### Problem statement
Below this line are records; write out exactly the lines from the one containing "You are a GUI" through the one containing "Choose a file for Stocks upload", with the pictures left out.

### Extracted material
---
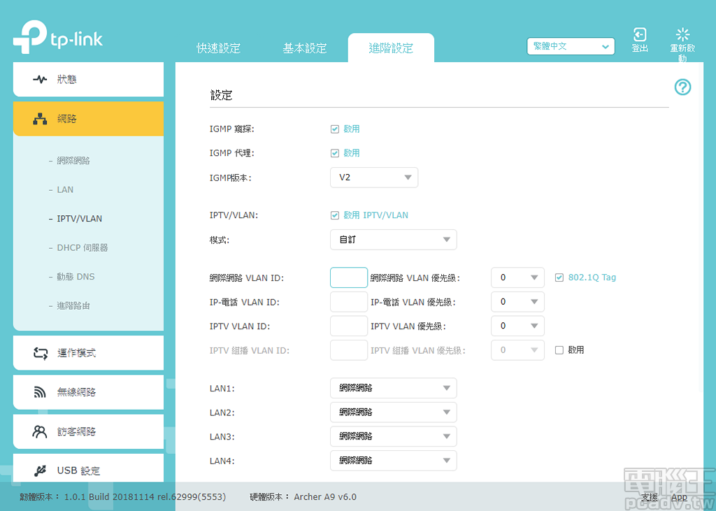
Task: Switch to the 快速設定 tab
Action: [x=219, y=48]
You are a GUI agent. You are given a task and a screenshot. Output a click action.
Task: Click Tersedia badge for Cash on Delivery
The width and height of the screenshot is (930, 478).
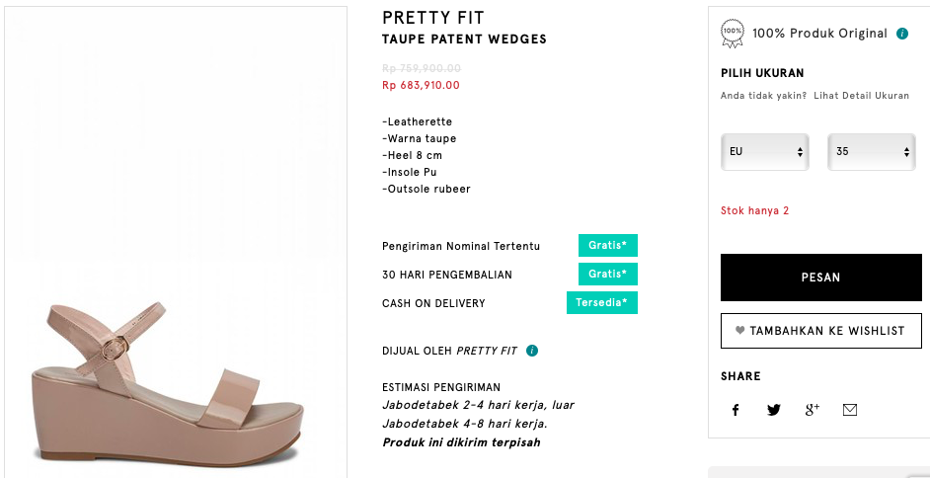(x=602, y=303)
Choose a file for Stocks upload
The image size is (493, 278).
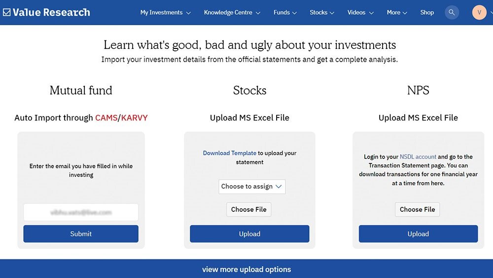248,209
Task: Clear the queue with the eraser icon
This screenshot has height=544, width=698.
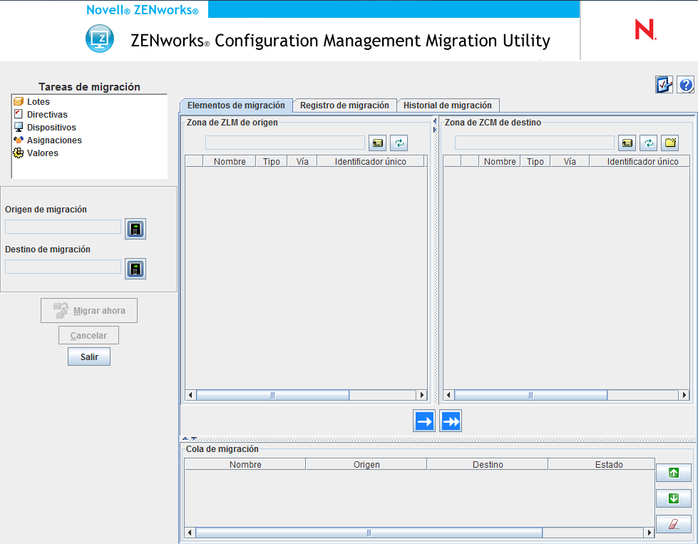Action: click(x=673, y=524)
---
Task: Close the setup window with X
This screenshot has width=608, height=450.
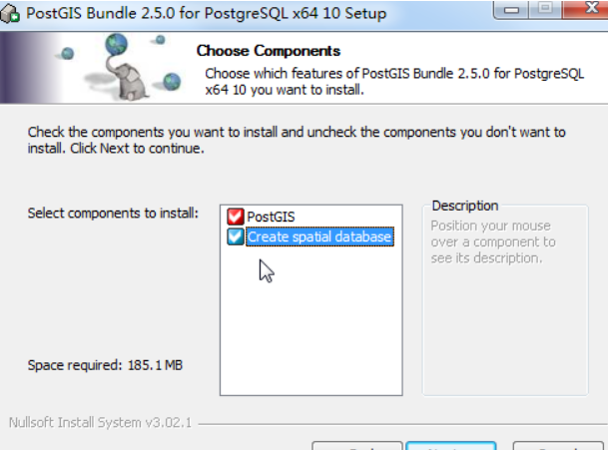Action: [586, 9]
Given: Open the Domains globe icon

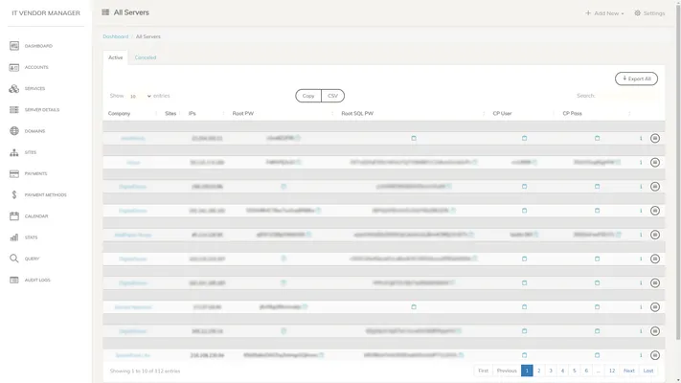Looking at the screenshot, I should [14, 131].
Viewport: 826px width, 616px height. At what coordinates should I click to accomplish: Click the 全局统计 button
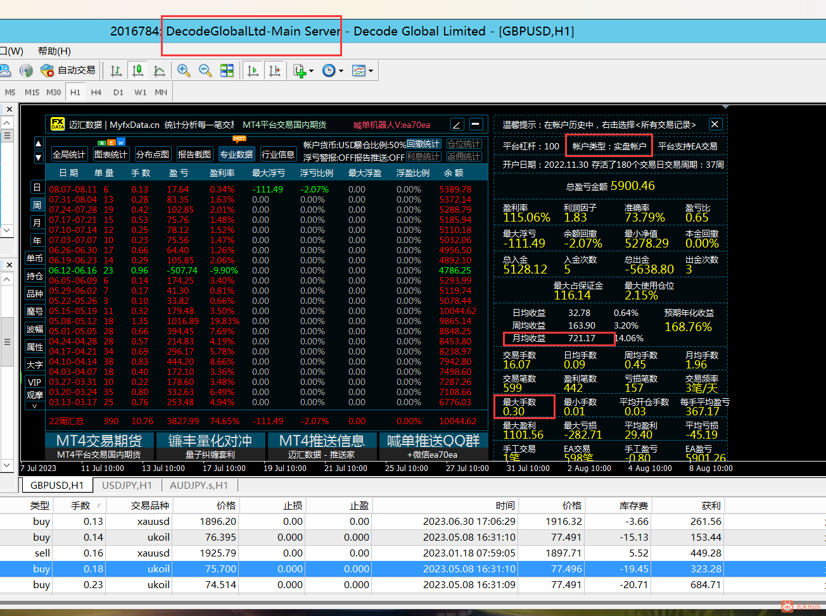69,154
---
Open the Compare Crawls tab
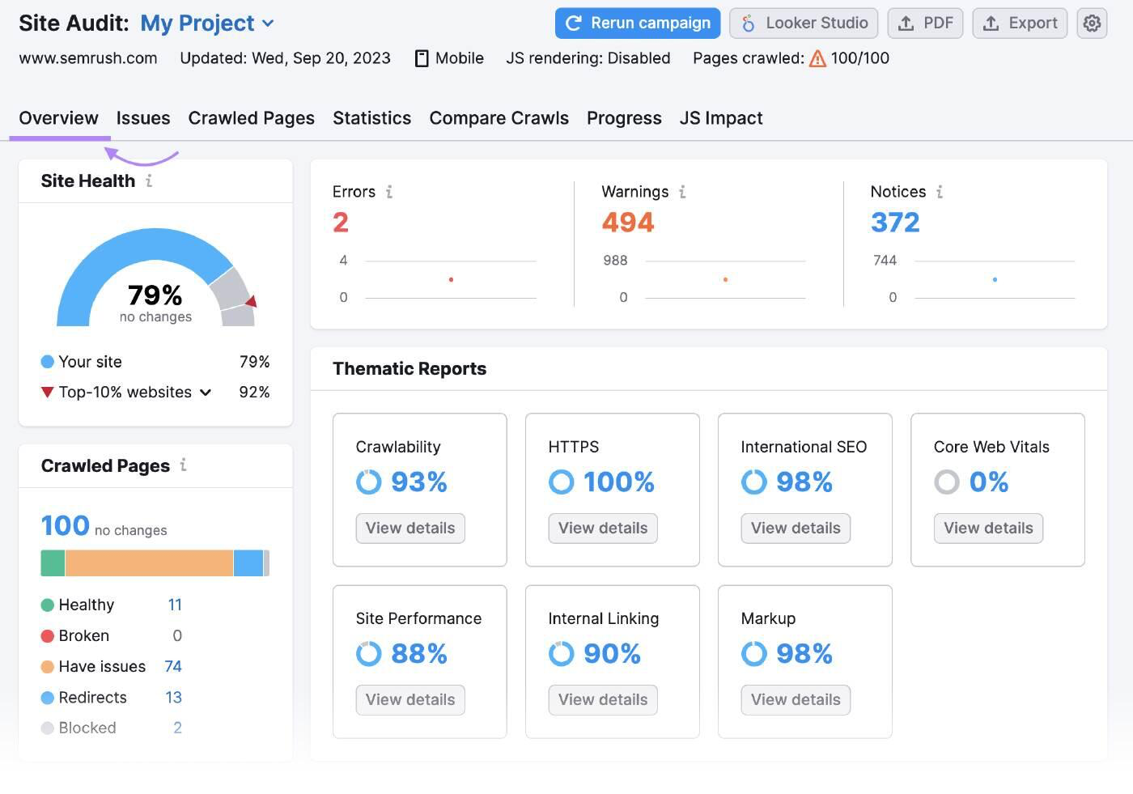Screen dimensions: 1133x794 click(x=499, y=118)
---
### Solution
You are a GUI agent. You are given a task and a screenshot. Output a click action.
Task: Click Tersedia badge for Cash on Delivery
The width and height of the screenshot is (930, 478).
(x=602, y=303)
Choose a file for Stocks upload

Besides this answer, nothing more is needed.